TASK GOAL
Among the entries that follow, tally the lines with the string "screenshot". Give no more than the number.

RECORDS SHOWN
***

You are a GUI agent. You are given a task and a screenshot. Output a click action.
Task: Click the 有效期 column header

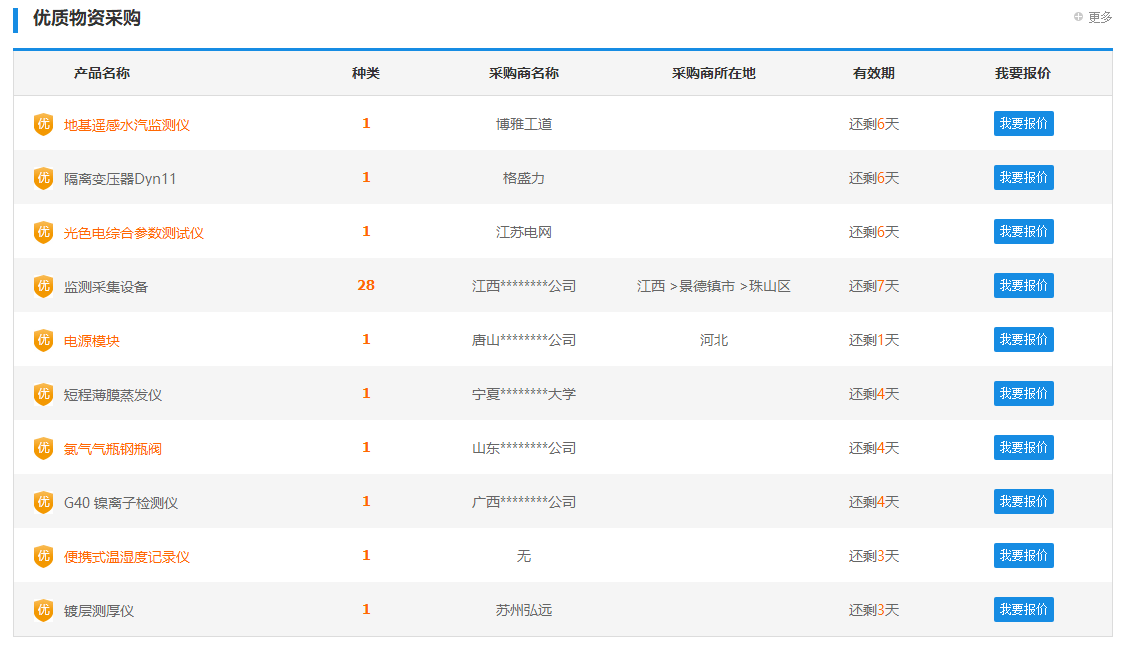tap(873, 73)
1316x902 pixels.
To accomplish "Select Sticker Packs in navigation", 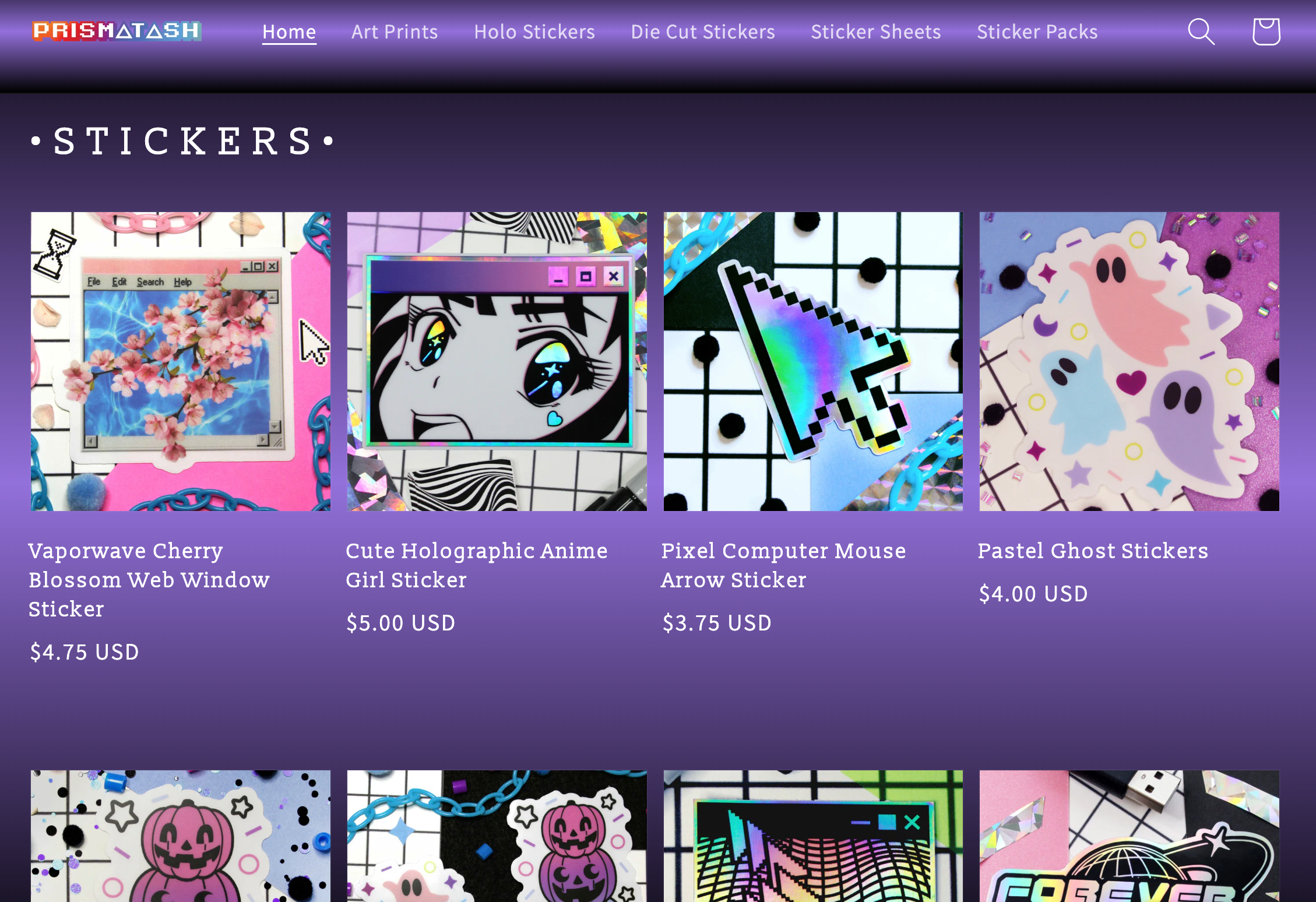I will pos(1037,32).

***

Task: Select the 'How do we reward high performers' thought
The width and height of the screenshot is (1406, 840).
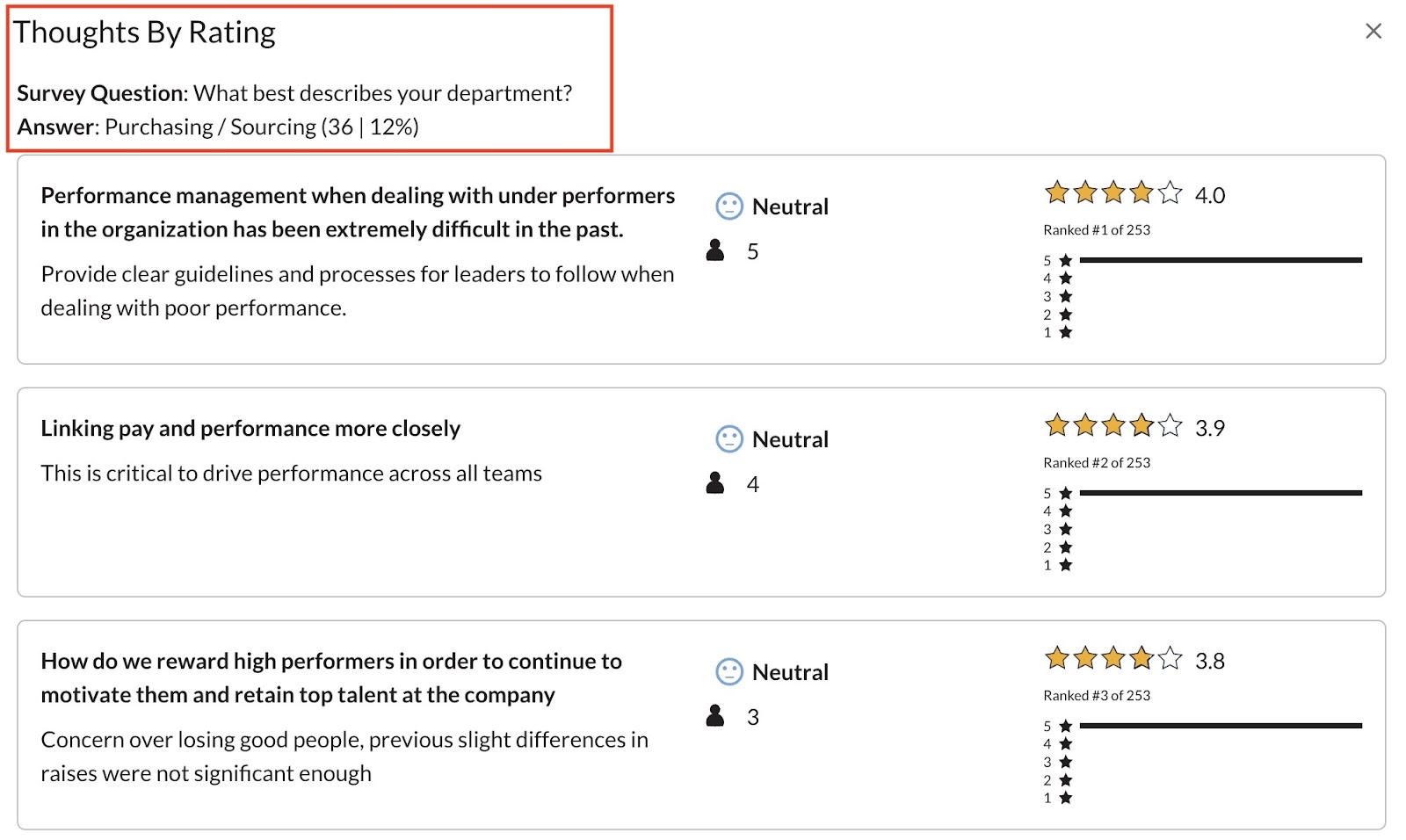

***

RESPONSE
2